*** Opening of MATERIAL SHOWN ***

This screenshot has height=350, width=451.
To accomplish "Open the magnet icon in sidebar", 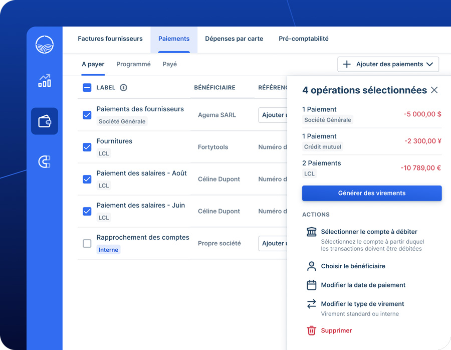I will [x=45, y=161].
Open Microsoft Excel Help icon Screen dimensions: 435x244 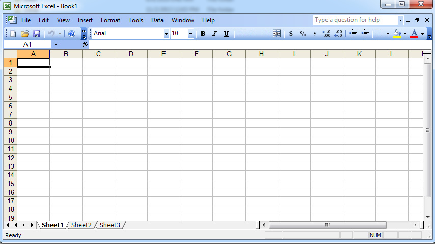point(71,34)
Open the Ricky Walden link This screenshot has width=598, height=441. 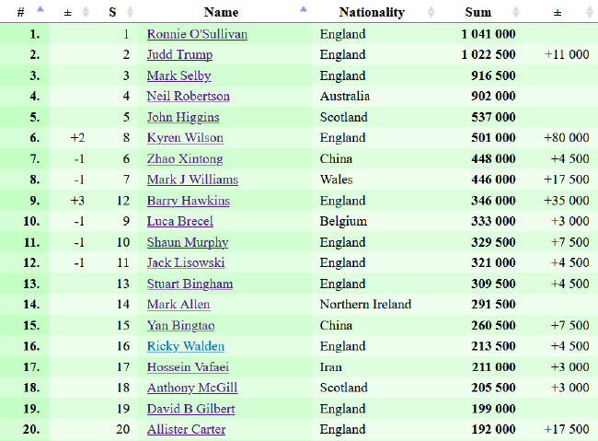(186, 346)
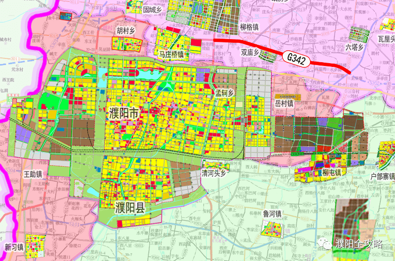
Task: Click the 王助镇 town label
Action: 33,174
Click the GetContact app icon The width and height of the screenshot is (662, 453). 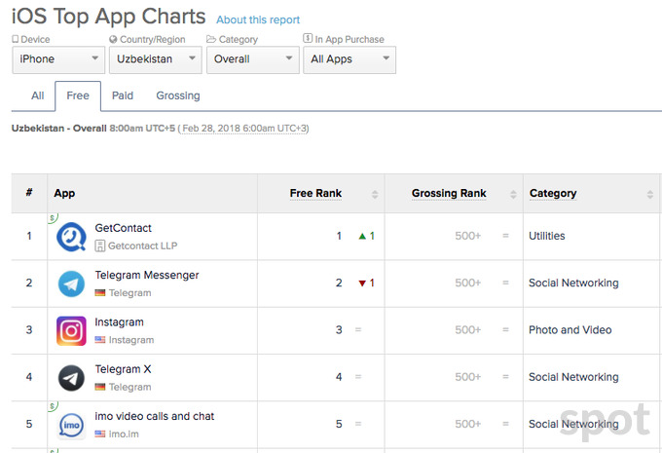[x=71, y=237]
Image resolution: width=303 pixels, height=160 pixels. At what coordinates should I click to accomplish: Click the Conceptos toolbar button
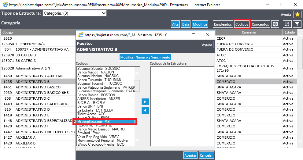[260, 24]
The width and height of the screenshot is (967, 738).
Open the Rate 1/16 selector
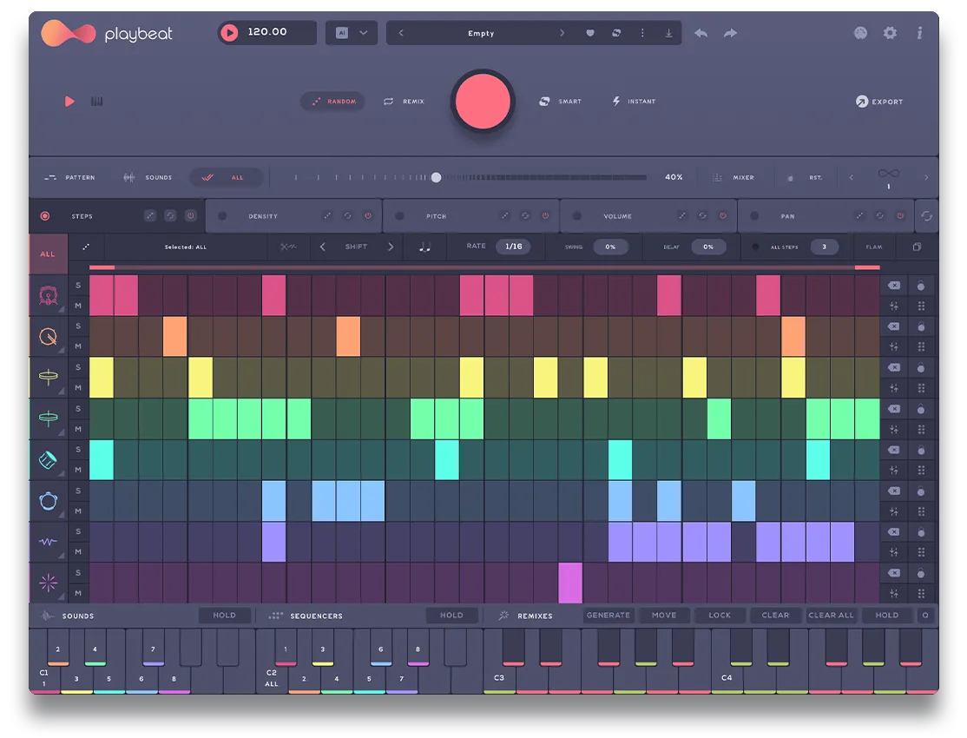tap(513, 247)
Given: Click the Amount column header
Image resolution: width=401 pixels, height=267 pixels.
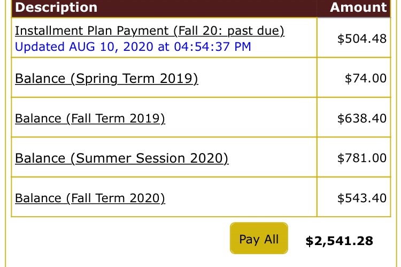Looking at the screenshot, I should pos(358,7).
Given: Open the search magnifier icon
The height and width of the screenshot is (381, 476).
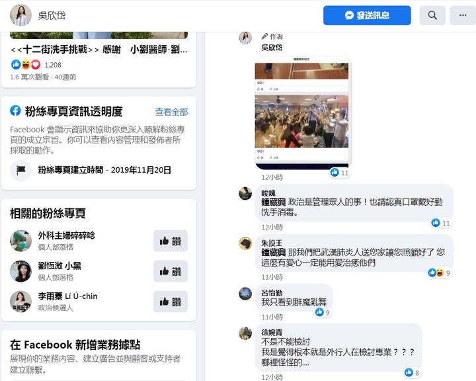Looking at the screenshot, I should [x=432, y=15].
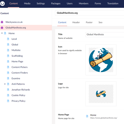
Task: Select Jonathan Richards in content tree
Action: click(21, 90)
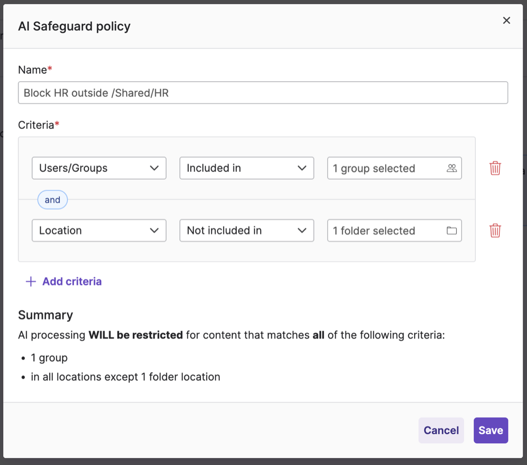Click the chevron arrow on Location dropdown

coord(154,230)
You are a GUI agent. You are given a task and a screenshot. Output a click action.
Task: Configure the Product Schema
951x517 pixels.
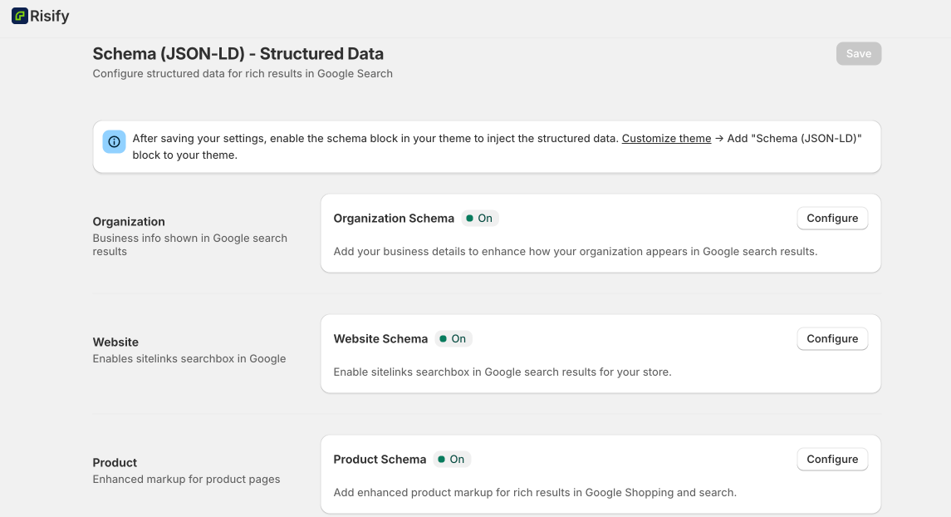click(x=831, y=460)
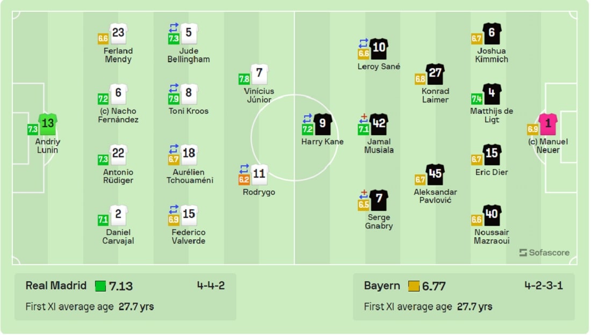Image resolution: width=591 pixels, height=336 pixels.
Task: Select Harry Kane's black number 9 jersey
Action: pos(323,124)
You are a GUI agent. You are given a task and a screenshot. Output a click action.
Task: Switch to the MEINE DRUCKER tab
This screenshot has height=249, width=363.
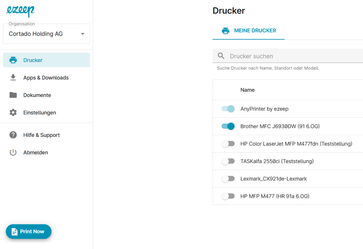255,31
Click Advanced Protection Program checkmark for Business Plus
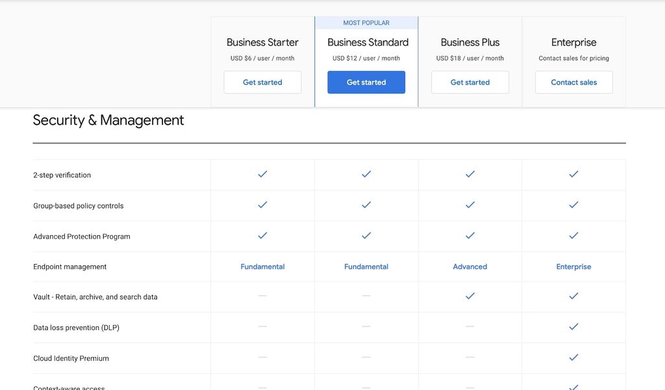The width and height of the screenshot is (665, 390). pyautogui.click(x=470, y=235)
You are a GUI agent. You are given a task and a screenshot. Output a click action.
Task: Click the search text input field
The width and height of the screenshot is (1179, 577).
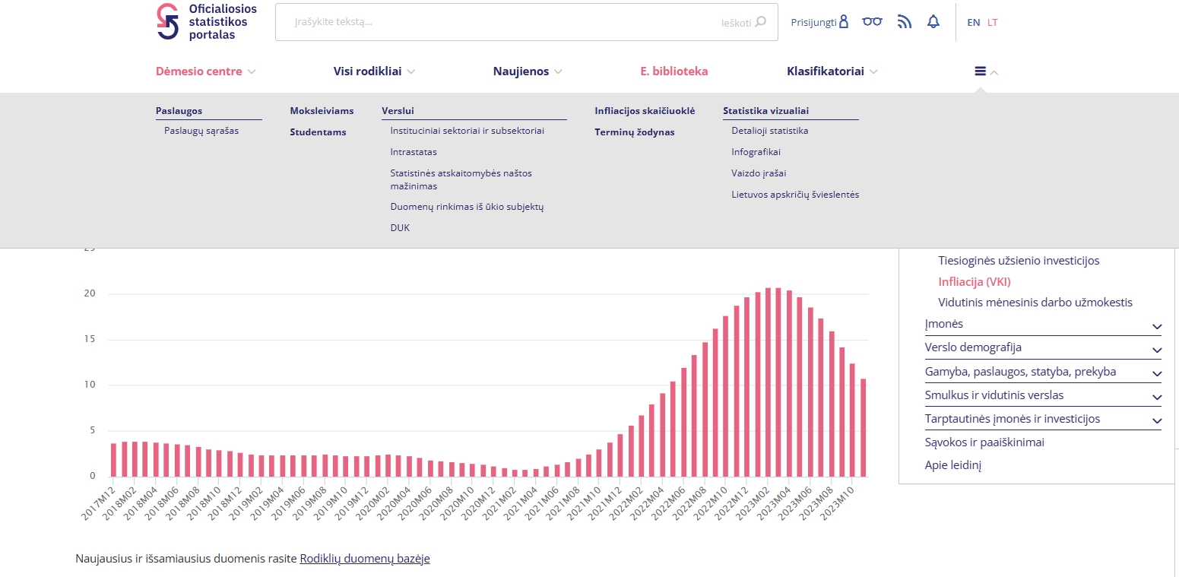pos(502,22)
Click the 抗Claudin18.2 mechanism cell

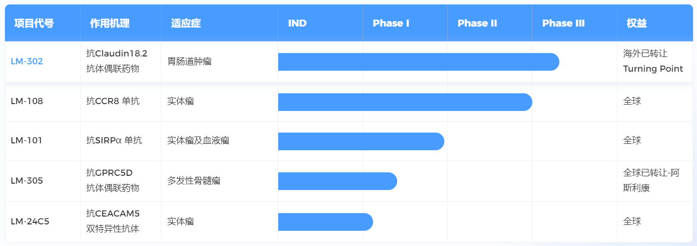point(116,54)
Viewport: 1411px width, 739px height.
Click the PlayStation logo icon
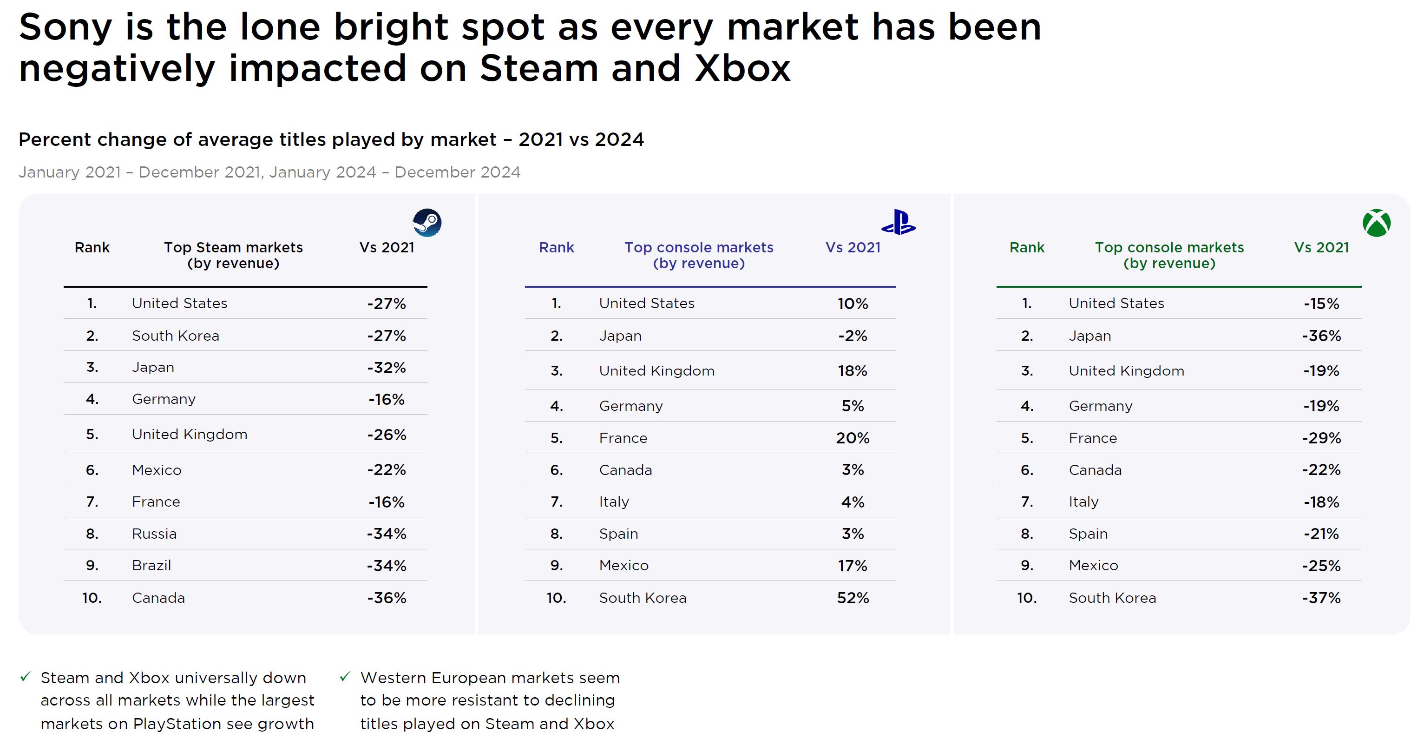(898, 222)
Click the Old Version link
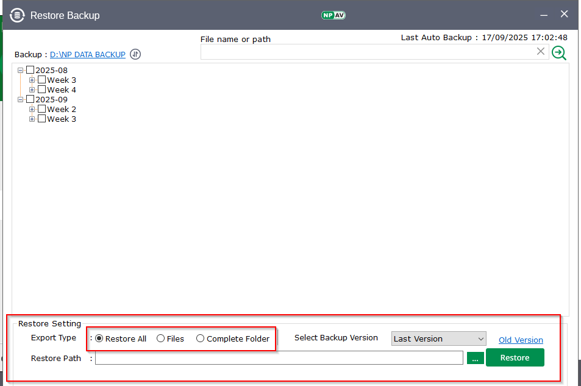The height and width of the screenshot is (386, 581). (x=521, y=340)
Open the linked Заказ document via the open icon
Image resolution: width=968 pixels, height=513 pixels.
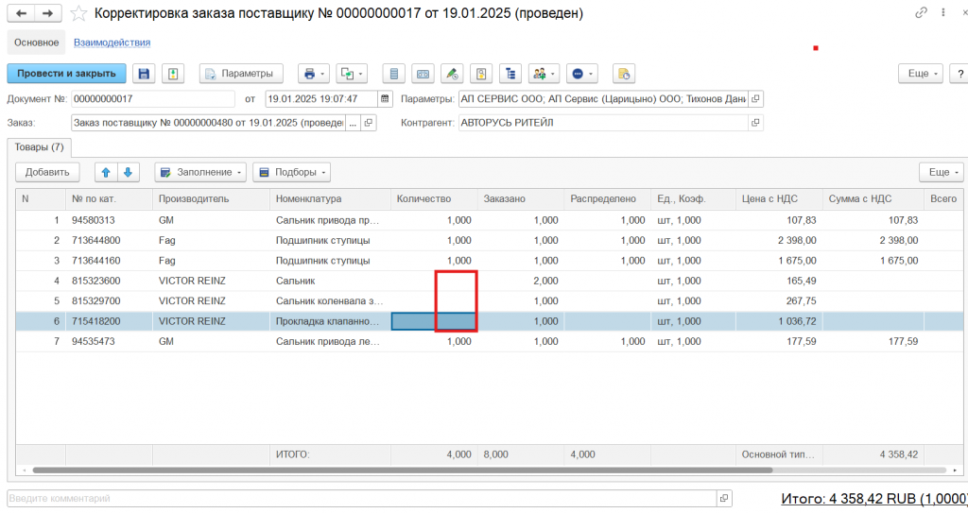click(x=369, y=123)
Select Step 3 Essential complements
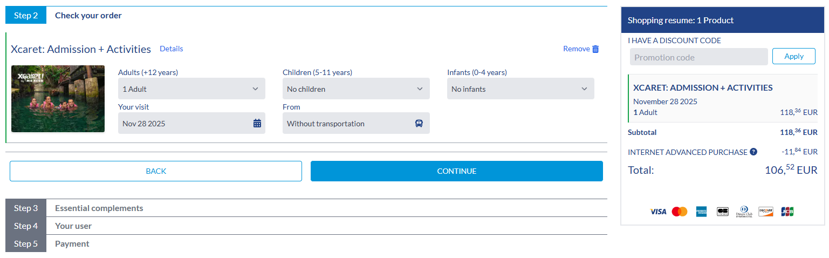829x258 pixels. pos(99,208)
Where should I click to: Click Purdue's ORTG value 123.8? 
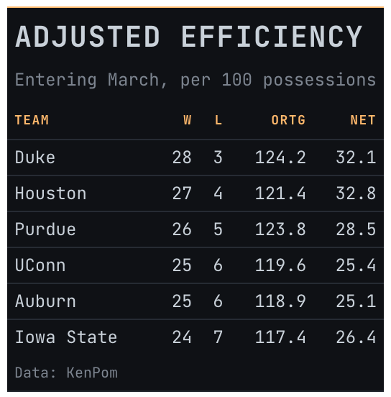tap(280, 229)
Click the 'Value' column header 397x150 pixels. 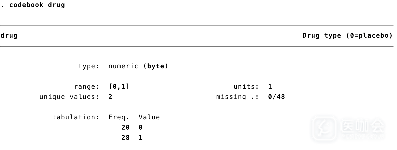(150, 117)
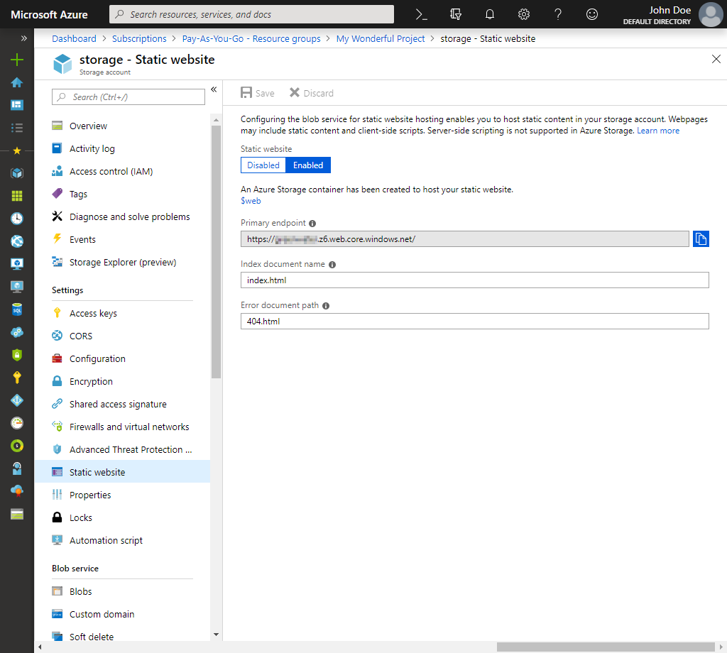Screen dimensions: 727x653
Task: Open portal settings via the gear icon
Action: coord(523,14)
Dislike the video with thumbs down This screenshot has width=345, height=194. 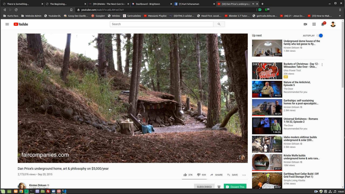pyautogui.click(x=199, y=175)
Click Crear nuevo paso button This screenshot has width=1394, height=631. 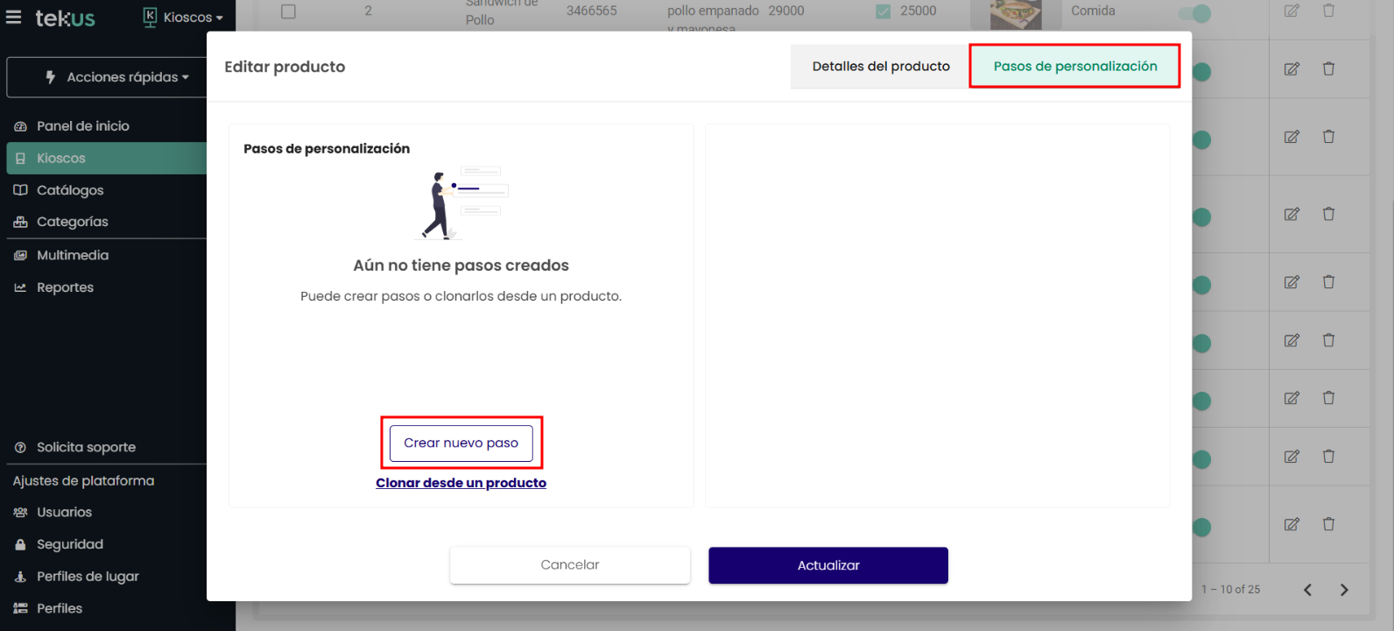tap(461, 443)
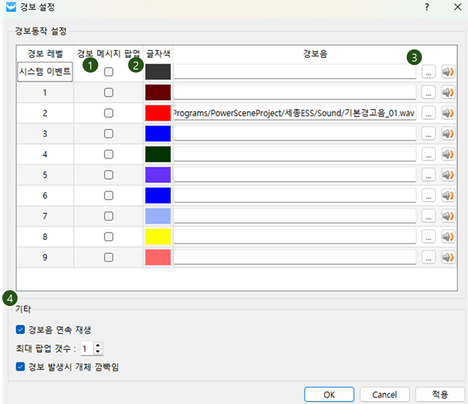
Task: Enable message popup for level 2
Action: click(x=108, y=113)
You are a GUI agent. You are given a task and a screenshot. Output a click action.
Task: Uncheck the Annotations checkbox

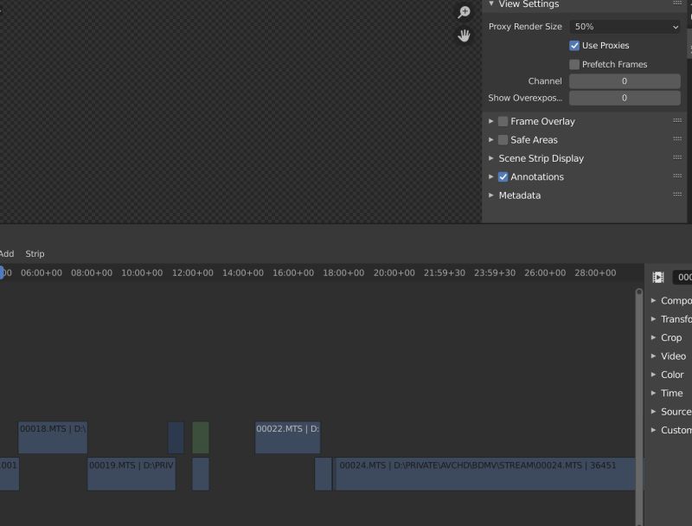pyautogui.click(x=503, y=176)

*** Close of MATERIAL SHOWN ***

WHAT TO DO: Among the entries, how many lines carry "search"? Reply with a number and nothing else.

RESULT BELOW: 2